**Source passage:**
==================================================

By Beverly C. Tyler
Many Long Islanders had the opportunity this past Saturday, on a beautiful fall day, to enjoy the stories of four Revolutionary War era women set in four historic buildings in Stony Brook and Setauket that are owned by the Ward Melville Heritage Organization. Titled Courageous Women of the Revolutionary War, the theatrical event presented a charming glimpse into the lives of these women portrayed by costumed professional actors.
Those who attended one of the three scheduled two-hour tours met at the WMHO Educational & Cultural Center in Stony Brook, received a bag containing program and historical details, WHMO materials and a snack and were directed to board one of four trolleys.
Assigned Bus A for the 11 a.m. tour we were greeted by Nancy Dorney, an active member of the Daughter of the American Revolution who explained the program and answered questions. At each stop we were greeted by another guide who ushered us into the historic building.
Our first stop was the circa 1725 Hawkins-Mount house in Stony Brook. We sat in the parlor and were soon greeted by Ruth Mills Hawkins who told us how difficult it was to raise her children, assist her husband Jonas in running the general store from their home, help cover his activities as a spy for the Culper Spy Ring, and do all of this with British forces in control of Long Island, watching their every move.

==================================================

**What this task involves:**
List every individual person named in the article about the Courageous Women of the Revolutionary War tour. The data that follow come from a separate source and are unrelated to the article above.

**Listed entries:**
==================================================

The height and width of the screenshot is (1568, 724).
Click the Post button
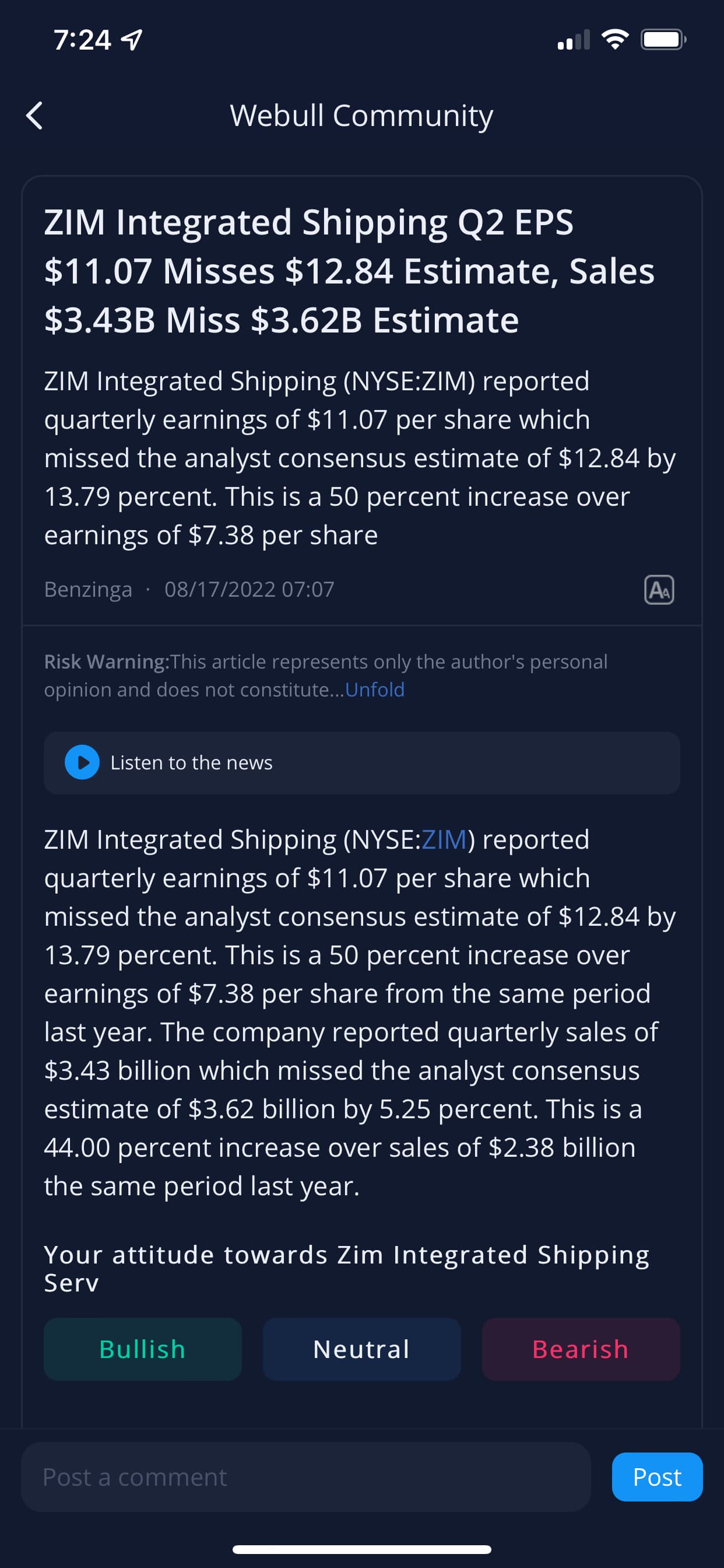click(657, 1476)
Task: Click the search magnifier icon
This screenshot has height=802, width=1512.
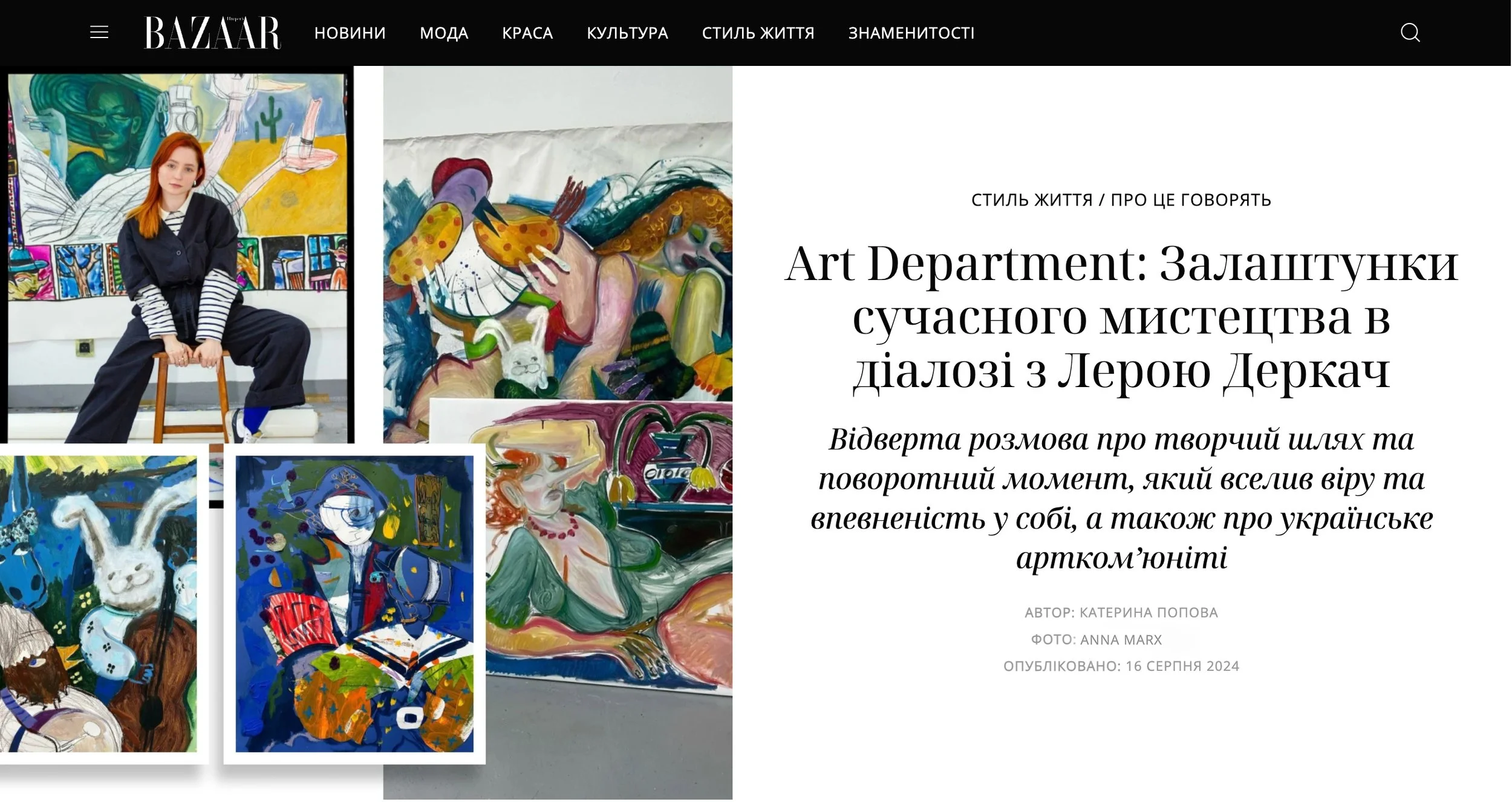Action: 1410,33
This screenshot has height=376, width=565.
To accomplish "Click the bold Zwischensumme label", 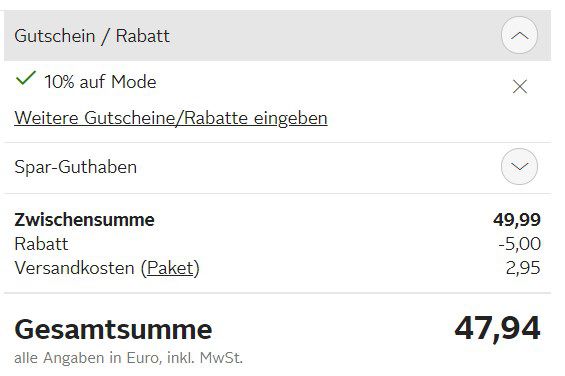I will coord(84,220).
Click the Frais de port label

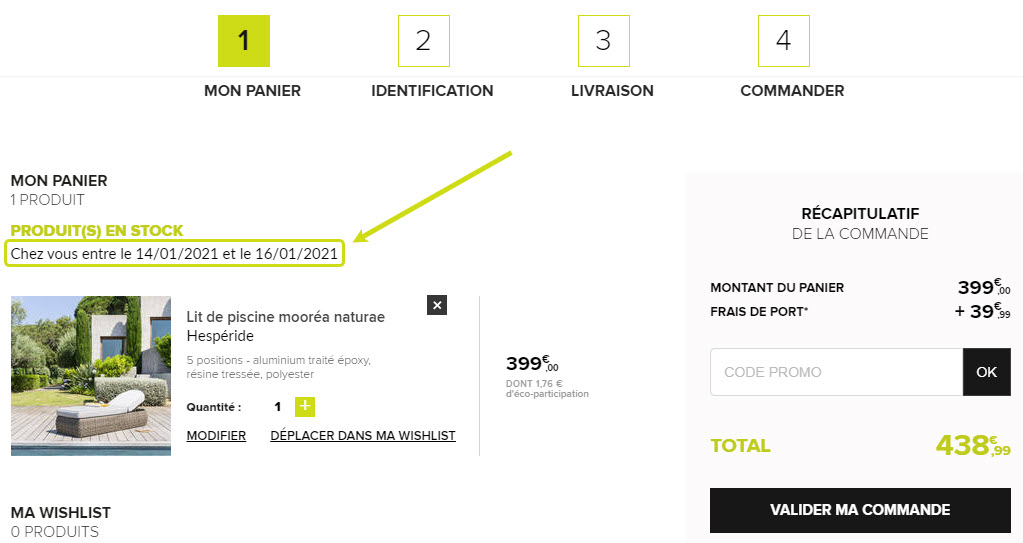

==================================================

**Response:**
Beverly C. Tyler, Nancy Dorney, Ruth Mills Hawkins, Jonas